Search code examples
syntaxindentationbnfebnfvertical-text

How to represent vertical alignment of syntax of code using BNF, EBNF or etc.?


How to say that (in BNF, EBNF, etc) any two or more letters are placed in the same vertical alignment

e.g In python 2.x, we have what we call indentation.

def hello():
    print "hello," 
    print "world"

hello()

Note letter p (second line) is placed in the same vertical alignment of letter p (third line)

Further example (in markdown):

MyHeader
========
topic
-----

Note M and the first = are placed in the same vertical alignment (also r and last =, t and first -, c and last -)

My question is How to represent these vertical alignment of letters using BNF, EBNF or etc.?

Further note: My point of this question is searching for a representation method to represent a vertical alignment of code, not just want to know how to write BNF or EBNF of Python or Markdown.


Solution

  • You can parse an indentation-sensitive language (like Python or Haskell) by using a little hack, which is well-described in the Python language reference's chapter on lexical analysis. As described, the lexical analyzer turns leading whitespace into INDENT and DEDENT tokens [Note 1], which are then used in the Python grammar in a straightforward fashion. Here's a small excerpt:

    suite         ::=  stmt_list NEWLINE | NEWLINE INDENT statement+ DEDENT
    statement     ::=  stmt_list NEWLINE | compound_stmt
    stmt_list     ::=  simple_stmt (";" simple_stmt)* [";"]
    while_stmt    ::=  "while" expression ":" suite ["else" ":" suite]
    

    So if you are prepared to describe (or reference) the lexical analysis algorithm, the BNF is simple.

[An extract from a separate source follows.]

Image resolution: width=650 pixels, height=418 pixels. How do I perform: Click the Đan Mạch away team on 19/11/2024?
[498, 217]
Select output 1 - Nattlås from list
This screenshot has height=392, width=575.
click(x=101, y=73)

    However, you cannot actually write that algorithm as a context free grammar, because it is not context-free. (I'll leave out the proof, but it's similar to the proof that anbncn is not context free, which you can find in most elementary formal language textbooks, and all over the internet.)

    ISO standard EBNF (a free PDF is available) provides a way of including "extensions which a user may require": a Special-sequence, which is any text not containing a ? surrounded on both sides by a ?. So you could abuse the notation by including [Note 2]:

    DEDENT = ? See section 2.1.8 of https://docs.python.org/3.3/reference/ ? ;
    

    Or you could insert a full description of the algorithm. Of course, neither of those techniques will allow a parser generator to produce an accurate lexical analyzer, but it would be a reasonable way of communicating intent to a human reader.

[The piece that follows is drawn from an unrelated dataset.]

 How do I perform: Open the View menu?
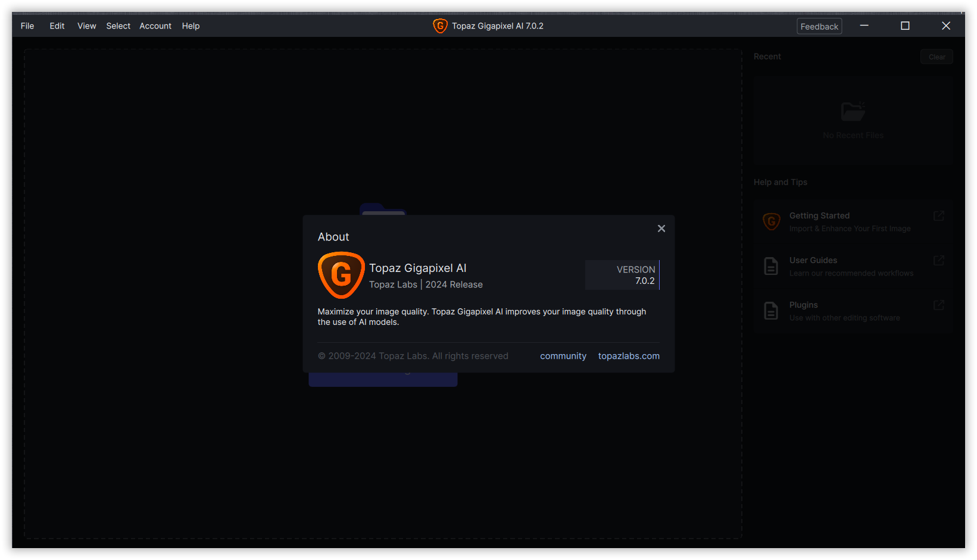click(86, 26)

    It's worth noting that EBNF itself uses a special sequence to define one of its productions:

    (* see 4.7 *) syntactic exception
       = ? a syntactic-factor that could be replaced
           by a syntactic-factor containing no
           meta-identifiers
         ? ;
    

    Notes

    1. The lexical analyzer also converts some physical newline characters into NEWLINE tokens, while making other newline characters vanish.

    2. EBNF normally uses the syntax = rather than ::= for a production, and insists that they be terminated with ;. Comments are enclosed between (* and *).